DIRECTIONS FOR THIS TASK = Copy exactly. Begin with the line that contains "Click the Ти" and stop after the last line of the records.

DATA EXTRACTS =
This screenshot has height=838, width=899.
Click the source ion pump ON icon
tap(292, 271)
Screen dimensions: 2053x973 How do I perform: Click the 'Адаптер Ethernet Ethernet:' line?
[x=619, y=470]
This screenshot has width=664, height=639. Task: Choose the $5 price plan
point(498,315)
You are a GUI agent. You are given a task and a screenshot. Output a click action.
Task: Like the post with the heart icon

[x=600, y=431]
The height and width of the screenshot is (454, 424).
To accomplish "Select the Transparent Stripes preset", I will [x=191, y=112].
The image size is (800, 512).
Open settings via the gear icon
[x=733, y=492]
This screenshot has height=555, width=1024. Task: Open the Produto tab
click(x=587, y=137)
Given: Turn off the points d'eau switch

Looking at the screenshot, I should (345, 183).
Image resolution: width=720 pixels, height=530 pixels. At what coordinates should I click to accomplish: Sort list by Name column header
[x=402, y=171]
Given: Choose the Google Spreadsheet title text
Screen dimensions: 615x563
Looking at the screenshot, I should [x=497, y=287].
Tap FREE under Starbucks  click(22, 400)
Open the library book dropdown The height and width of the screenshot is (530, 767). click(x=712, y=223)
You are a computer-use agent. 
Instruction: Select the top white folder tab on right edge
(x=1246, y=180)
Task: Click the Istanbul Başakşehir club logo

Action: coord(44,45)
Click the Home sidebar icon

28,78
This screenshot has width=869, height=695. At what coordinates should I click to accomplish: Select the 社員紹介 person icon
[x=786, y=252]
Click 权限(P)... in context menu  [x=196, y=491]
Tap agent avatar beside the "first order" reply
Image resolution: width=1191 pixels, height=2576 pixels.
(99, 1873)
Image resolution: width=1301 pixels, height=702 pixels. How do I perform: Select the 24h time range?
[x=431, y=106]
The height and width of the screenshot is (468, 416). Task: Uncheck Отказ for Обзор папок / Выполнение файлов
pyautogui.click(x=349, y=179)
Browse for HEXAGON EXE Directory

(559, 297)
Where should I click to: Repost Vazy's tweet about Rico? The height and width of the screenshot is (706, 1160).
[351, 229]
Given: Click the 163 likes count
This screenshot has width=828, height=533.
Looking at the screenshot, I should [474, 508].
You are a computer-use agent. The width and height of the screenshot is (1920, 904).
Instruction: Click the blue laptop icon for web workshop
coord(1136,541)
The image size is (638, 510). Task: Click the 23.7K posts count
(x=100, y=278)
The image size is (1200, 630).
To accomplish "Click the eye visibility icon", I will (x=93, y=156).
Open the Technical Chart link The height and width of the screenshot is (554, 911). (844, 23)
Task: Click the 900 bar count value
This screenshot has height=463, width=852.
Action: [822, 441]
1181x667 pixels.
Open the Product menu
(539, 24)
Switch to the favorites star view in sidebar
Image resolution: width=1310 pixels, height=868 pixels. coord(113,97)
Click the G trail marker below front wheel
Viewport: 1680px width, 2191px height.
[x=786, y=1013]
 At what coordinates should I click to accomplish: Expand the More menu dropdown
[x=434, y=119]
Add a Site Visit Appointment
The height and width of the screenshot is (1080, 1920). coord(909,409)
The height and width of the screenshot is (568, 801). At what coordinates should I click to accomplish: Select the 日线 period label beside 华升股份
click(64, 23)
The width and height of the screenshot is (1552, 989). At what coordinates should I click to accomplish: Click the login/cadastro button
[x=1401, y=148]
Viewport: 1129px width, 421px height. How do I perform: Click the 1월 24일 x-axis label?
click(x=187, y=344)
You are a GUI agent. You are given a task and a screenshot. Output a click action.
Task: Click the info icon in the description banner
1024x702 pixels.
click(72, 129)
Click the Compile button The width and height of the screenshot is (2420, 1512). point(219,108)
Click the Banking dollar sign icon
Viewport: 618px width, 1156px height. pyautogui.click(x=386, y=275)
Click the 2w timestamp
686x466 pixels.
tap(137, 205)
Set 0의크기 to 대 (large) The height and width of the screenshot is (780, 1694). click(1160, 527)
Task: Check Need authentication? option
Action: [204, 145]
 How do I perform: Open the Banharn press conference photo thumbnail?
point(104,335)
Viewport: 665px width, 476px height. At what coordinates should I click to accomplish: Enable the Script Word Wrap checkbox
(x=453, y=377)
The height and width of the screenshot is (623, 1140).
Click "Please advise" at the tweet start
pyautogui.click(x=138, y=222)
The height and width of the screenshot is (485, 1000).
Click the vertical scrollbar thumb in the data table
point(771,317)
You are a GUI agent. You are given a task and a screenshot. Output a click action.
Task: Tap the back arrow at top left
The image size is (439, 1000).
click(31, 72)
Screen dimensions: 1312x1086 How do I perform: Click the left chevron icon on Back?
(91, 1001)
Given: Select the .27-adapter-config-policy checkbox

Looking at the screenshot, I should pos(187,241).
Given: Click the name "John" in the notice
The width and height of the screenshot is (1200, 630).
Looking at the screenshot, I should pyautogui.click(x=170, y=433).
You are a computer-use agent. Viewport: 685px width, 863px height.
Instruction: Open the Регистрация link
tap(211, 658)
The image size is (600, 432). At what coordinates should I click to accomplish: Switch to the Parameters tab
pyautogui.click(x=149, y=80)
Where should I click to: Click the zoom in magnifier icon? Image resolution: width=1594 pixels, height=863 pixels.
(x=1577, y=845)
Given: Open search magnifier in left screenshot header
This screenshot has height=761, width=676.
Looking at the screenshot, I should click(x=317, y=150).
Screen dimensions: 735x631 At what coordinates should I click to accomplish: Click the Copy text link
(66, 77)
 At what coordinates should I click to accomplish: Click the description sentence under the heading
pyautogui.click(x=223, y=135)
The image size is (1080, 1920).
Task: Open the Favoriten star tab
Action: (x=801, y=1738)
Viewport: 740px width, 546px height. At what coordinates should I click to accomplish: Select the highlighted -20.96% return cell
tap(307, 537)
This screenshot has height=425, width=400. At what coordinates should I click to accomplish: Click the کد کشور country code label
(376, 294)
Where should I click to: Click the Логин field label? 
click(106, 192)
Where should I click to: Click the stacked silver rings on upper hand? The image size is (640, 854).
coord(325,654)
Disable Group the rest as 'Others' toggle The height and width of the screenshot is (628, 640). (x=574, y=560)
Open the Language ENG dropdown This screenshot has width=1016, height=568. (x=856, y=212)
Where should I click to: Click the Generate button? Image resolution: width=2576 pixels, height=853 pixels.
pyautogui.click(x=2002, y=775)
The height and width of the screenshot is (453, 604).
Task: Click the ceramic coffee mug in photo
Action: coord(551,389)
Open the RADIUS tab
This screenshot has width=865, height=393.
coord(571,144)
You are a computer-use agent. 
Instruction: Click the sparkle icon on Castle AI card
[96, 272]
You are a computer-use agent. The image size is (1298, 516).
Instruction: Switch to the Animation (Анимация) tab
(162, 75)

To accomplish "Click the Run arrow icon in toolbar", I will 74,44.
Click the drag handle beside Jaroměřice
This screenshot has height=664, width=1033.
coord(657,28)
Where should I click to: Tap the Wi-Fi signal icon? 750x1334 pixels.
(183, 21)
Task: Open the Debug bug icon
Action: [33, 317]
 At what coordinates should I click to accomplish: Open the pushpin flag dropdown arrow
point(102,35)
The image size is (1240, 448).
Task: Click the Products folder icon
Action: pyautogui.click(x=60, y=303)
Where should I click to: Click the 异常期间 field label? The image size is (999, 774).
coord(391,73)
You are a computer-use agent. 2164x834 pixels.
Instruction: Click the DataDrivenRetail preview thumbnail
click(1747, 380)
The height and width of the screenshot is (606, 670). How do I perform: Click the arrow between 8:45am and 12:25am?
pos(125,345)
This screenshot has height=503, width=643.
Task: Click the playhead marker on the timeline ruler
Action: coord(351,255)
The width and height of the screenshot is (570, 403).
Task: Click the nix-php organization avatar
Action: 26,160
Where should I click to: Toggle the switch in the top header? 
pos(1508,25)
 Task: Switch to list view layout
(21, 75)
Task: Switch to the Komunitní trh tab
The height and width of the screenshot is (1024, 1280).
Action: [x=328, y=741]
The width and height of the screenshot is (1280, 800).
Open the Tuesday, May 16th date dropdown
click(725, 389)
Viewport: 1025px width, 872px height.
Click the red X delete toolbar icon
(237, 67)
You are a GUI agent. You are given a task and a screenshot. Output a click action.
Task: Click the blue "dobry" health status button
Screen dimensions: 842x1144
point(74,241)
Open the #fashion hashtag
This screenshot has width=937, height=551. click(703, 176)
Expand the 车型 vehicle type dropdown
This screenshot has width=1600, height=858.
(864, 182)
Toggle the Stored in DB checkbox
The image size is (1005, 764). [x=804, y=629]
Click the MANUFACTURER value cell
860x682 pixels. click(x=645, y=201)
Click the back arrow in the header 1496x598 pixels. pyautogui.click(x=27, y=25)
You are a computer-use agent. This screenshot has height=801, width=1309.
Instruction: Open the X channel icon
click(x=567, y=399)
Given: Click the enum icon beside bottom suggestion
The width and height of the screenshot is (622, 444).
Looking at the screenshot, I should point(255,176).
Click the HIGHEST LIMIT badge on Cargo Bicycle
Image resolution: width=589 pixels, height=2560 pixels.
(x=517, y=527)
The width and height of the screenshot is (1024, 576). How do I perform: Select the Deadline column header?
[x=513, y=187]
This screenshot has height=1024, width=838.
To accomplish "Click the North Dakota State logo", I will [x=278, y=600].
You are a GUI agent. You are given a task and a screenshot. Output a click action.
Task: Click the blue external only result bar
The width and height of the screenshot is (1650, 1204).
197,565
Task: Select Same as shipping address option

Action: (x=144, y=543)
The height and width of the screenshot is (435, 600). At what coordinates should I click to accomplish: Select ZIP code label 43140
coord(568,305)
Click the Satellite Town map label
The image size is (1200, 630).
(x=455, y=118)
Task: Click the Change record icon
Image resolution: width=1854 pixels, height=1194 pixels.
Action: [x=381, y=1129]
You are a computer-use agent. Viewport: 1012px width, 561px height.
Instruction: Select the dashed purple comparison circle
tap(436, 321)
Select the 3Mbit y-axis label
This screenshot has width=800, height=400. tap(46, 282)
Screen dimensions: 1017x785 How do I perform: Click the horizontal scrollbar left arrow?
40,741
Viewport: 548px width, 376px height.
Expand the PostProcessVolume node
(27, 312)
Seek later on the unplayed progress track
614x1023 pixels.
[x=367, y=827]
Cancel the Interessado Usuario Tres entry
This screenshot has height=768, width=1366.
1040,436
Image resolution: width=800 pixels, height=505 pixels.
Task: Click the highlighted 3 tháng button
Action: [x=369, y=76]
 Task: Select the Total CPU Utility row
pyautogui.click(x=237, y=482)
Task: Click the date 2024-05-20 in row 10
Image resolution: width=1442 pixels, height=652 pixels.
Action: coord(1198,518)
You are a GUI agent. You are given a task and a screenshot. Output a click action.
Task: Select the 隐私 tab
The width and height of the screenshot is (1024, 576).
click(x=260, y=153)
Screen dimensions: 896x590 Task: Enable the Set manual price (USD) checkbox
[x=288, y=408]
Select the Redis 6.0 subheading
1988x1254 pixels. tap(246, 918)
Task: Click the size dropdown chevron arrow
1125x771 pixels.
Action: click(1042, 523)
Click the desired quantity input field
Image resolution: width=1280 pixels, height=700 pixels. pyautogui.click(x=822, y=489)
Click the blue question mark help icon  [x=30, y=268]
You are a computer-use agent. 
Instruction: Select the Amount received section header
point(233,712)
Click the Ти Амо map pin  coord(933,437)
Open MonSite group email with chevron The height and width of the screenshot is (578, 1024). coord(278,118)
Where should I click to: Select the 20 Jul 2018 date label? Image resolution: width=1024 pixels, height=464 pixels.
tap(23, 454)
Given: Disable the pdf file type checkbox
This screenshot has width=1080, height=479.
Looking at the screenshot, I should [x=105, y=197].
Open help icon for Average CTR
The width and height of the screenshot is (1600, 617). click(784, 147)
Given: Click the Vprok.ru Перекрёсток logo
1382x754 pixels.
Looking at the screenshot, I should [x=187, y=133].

SOLUTION TO THIS PROBLEM =
Click the Ти Амо map pin  coord(933,437)
Open MonSite group email with chevron The height and width of the screenshot is (578, 1024). coord(278,118)
Where should I click to: Select the 20 Jul 2018 date label? Image resolution: width=1024 pixels, height=464 pixels.
tap(23, 454)
Given: Disable the pdf file type checkbox
This screenshot has width=1080, height=479.
Looking at the screenshot, I should [x=105, y=197].
Open help icon for Average CTR
The width and height of the screenshot is (1600, 617). click(784, 147)
Given: Click the Vprok.ru Перекрёсток logo
1382x754 pixels.
Looking at the screenshot, I should [x=187, y=133].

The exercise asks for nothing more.